**DATA TO USE**
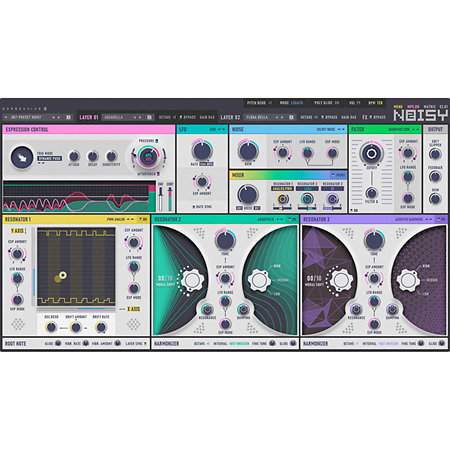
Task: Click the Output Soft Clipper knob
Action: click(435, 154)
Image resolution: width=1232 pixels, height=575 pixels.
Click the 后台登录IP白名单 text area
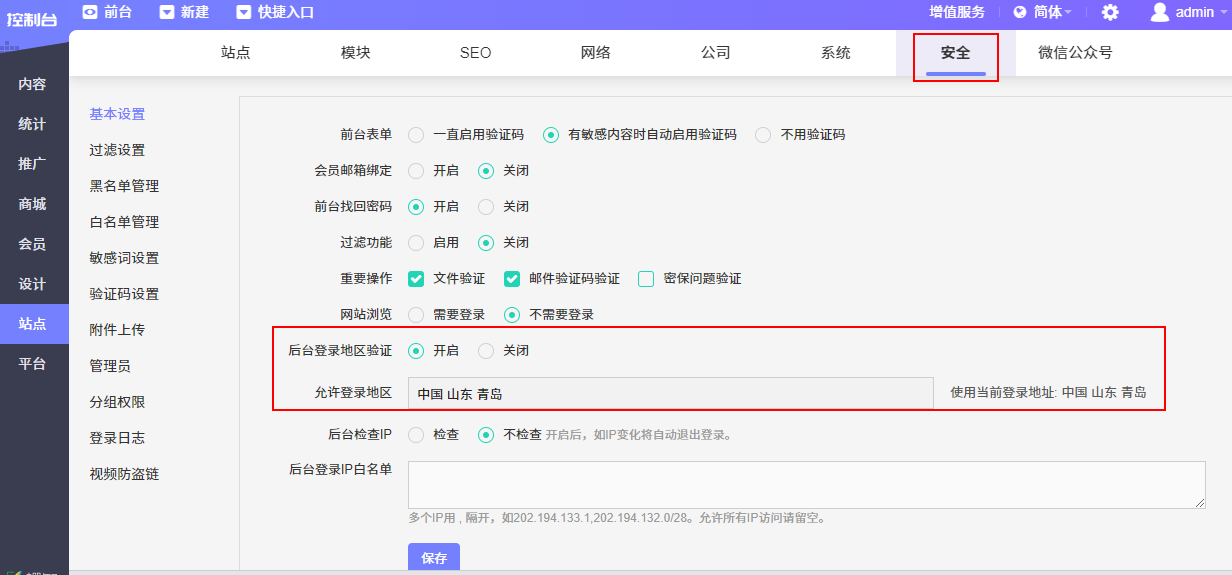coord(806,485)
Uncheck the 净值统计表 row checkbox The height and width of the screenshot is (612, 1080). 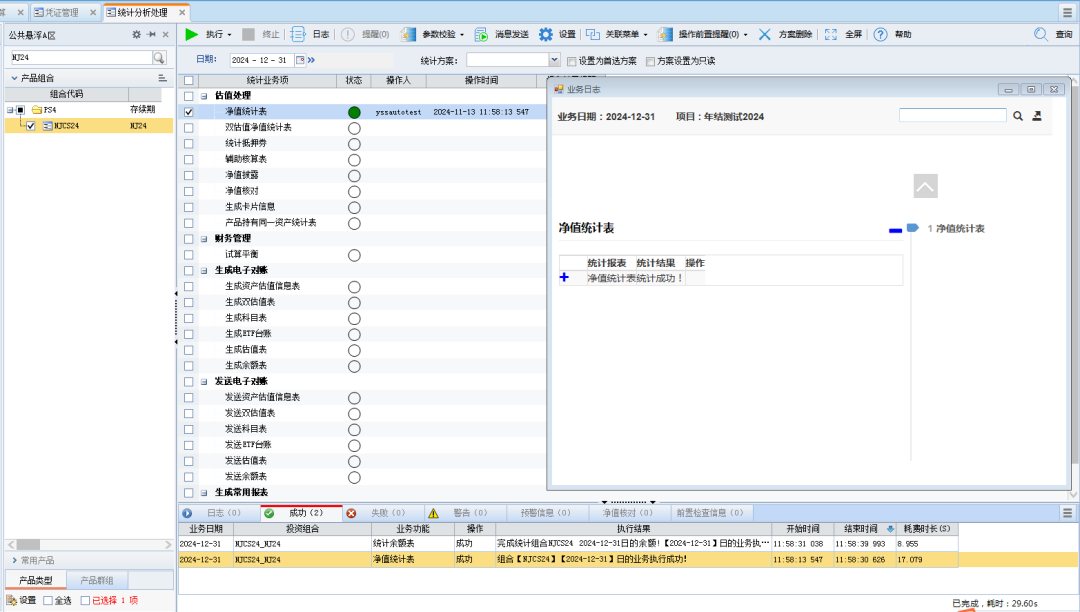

**EXERCISE TASK**
Return every one of the records above word for word, but leave out the pictures.

**OUTPUT FOR THIS EXERCISE**
Task: Click the Output Soft Clipper knob
Action: click(435, 154)
Image resolution: width=1232 pixels, height=575 pixels.
Click the 后台登录IP白名单 text area
coord(806,485)
Uncheck the 净值统计表 row checkbox The height and width of the screenshot is (612, 1080). 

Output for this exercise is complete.